Okay. So here's the secret. You always are who you are. You just become more of it, if you are surrounded by people who allow that to happen. And I can honestly say, there's a general consensus that I've never changed. I've only become more of myself. And now becoming more comfortable with that, once again was through naivete and inevitability. I mean, I literally had a horrific childhood, being teased and that sort of thing, but I was never encouraged at home, or with those who loved me or who were teaching me or encouraging me, to change. So that was the interesting dichotomy and paradox. Although I was taunted and teased, those who I would look to, to find advice from or to help guide me, never asked me to change. I mean, if anything, they would do things to help me, to encourage me to be more like myself.
For instance, I was so teased going to the lunchroom that instead of me changing or to become, let's say more accessible, more like everyone else or a “butch” or - I hate using the word masculine, because that doesn't mean anything to me - but instead of becoming someone different, my parents and my teachers and the secretaries at whatever school I was at allowed me to eat in the teacher's lounge for four years in high school. They allowed me to eat privately, they allowed me to go to the choir room, or to the band room, or to the theater, and have my lunch. So I was never discouraged at becoming more of myself, I was only encouraged. And because of that through evolution and age and learning here I am. And that's the honest truth, I must say.
I love that. And, thank you to your teachers if they're listening, but also sorry to you, that you went through that. But also thank you for going through that. I want to congratulate you on your HRC Visibility Award. And I also want to thank you, as a gay man, for your work as a changemaker. You wrote and delivered (underline, underline, underline) a legendary speech for that award, and I'll include it in our links for this episode. But within that speech, you shared a story from Webster Conservatory about what one college professor talked to you about authenticity. Can you share that story for us here?
Yes, that was my beloved teacher, my first acting coach, actually, at Webster: Susan Gregg. She's no longer with us, but she was delightful because what she saw in me, now that I can already articulate it, was someone who was very talented, but was going to have struggles, be conflicted with the norms of the business, and was going to be forced to either squash or squelch one's talent, or be themselves, and sort of wait for a period or a window where you were accepted for who you are… but your talent was fully actualized.
○ ○ ○
- SHORT EXERCISE A -
According to the interview excerpt, who was the speaker's first acting coach at Webster?
- SHORT EXERCISE B -
Carry on the interview excerpt, picking up right after its final sentence.
The data after this point stands apart from the interview excerpt.

- RECORDED INFORMATION -
○ ○ ○
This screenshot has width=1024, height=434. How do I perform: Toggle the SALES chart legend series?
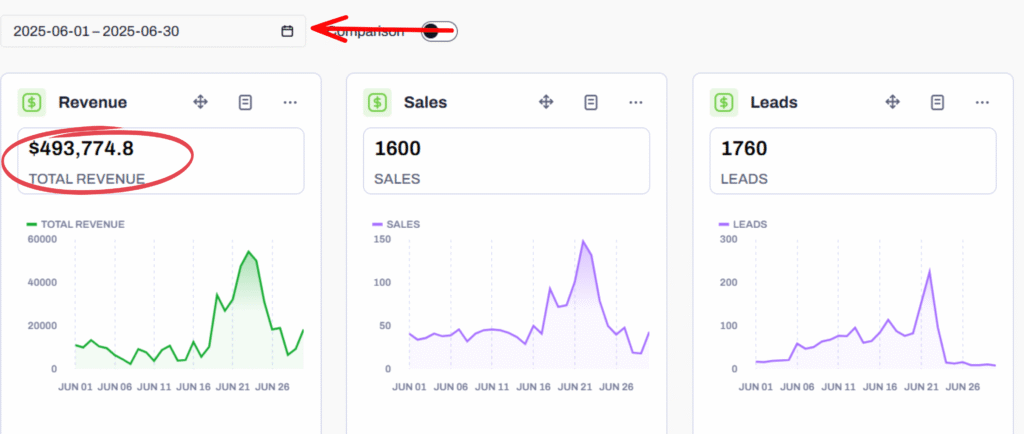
○ ○ ○
- TASK OUTPUT A -
Susan Gregg.

- TASK OUTPUT B -
And so, she said to me, “Do you want to tell a lie now and be less talented, or do you want to tell the truth now and be as talented as you possibly can be?” is basically what she said. She said, “because if you start lying now you're going to have to double act, but if you don't lie, then you'll get right to the juice of the character, right to the juice of what you have to do, and worry about the consequences later of someone saying, oh, you're too this or you're too that, you're not ‘masculine’ enough.” I had an agent once, as writers and artists say to me, after I did a wonderful scene from Does A Tiger Wear A Necktie? He [the character] is a drug addict, and all those sorts of things. Then I came and sat down, and we were discussing it, and I looked at her notes and it said, “light in the loafers.” And I was devastated. And she even said to me, “you're nothing like the character you just played.” I said, “well, no, I'm not a drug addict. I'm an actor.”
Oh, and I didn't understand at the time she meant that I was too gay or too efemm[inate], if you will. But I decided then, because of Susan really opening the window because she was someone, yet again, that I respected - I decided then to just be myself. And however that came out was fine. I also started to realize, “well, if I'm playing someone straight in a play that doesn't make me any more legitimate than if I'm playing someone gay in a play.” The point is, is the character well written? That's it. And are you hitting your marks and getting all the beats? So, Susan Gregg was a wonderful touchstone for me that I happened to receive very early on, and she got me on the right path to be my authentic, unique, singular self.
And we get to see that in a number of ways: TV, film, music, all the things and you're always dynamite. So, I know there were many other teachers at Webster, and I also know that you've worked with some major, major players along the way. I'm just going to drop a few names here: Will Smith, Reese Witherspoon, Ben Stiller, Will Ferrell, Lisa Kudrow, and many, many more. So, Nathan, I think I know the answer to this question, but: in your life, who is the number one person who's influenced you?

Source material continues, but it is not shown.